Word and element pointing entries
++++++++++++++++++++

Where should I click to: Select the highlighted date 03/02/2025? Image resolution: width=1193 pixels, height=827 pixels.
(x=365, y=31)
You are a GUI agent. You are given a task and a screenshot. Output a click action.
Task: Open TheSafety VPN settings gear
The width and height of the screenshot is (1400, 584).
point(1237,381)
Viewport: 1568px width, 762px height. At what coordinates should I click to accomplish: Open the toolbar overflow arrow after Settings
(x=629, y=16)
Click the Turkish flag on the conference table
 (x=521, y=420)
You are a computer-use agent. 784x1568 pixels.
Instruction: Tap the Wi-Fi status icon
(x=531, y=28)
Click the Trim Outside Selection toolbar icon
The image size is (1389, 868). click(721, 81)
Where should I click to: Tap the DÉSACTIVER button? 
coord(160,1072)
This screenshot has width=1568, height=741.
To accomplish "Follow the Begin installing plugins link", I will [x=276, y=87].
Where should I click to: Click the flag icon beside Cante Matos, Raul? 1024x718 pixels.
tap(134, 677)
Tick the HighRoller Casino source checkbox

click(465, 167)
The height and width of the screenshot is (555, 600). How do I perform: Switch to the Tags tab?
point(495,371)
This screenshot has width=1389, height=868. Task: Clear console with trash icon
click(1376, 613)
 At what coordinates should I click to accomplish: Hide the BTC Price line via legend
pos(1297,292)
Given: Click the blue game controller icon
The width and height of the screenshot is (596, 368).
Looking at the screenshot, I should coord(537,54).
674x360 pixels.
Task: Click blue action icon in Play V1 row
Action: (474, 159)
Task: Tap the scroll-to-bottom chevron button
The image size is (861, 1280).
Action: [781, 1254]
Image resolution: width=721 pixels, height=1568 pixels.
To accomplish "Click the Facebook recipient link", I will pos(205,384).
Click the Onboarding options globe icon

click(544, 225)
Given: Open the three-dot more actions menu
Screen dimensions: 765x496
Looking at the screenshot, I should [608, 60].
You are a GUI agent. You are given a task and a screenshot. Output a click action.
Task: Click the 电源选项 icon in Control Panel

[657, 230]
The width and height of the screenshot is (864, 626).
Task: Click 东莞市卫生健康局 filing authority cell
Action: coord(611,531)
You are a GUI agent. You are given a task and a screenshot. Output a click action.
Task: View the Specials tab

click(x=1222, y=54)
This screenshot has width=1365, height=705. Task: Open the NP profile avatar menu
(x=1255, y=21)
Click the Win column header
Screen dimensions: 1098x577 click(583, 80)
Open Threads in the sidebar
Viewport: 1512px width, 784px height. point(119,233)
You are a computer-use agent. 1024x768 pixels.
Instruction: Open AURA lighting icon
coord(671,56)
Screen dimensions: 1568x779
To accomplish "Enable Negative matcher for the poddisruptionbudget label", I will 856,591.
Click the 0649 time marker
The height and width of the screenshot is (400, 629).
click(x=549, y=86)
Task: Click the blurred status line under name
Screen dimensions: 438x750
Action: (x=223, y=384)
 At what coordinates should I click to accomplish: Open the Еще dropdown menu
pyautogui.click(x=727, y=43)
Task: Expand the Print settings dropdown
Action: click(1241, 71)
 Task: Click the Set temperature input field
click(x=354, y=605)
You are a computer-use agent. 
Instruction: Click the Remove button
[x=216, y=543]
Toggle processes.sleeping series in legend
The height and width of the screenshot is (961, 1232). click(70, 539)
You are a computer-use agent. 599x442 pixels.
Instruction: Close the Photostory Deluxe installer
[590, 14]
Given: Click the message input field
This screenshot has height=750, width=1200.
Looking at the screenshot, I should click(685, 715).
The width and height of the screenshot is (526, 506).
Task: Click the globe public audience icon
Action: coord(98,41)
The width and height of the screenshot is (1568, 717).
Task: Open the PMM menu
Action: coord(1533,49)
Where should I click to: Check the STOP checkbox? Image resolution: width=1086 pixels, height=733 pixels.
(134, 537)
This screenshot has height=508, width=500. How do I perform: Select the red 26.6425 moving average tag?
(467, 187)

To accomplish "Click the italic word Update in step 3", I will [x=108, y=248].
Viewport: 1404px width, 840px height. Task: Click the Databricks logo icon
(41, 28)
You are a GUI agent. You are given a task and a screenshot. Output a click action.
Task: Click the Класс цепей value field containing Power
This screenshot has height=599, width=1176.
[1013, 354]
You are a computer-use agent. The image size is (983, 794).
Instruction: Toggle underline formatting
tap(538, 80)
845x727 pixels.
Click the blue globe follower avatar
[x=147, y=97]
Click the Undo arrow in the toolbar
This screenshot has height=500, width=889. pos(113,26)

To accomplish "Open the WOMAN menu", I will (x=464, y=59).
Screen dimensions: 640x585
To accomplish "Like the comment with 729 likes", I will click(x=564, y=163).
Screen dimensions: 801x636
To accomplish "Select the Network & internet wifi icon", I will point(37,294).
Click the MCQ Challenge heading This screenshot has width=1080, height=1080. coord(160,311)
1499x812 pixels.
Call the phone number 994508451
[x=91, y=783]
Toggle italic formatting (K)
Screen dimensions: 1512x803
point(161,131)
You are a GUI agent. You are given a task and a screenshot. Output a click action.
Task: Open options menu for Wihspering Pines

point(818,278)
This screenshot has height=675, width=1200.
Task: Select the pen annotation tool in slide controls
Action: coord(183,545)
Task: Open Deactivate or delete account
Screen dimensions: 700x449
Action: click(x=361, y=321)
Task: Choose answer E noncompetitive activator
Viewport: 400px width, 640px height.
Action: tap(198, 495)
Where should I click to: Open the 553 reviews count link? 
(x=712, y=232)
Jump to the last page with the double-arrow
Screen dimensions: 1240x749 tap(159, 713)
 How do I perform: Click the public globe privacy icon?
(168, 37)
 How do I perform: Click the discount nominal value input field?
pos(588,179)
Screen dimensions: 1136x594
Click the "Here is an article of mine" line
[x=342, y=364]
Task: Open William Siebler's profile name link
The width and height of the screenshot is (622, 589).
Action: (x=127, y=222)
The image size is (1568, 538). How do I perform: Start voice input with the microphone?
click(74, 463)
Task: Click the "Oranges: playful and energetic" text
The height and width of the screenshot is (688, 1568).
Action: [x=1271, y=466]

++++++++++++++++++++

TASK INSTRUCTIONS ->
Report each line of the records that contains the word "link", copying every such line in full.

CORRECT RESPONSE ->
To accomplish "Follow the Begin installing plugins link", I will [x=276, y=87].
To accomplish "Click the Facebook recipient link", I will pos(205,384).
Where should I click to: Open the 553 reviews count link? 
Task: Open William Siebler's profile name link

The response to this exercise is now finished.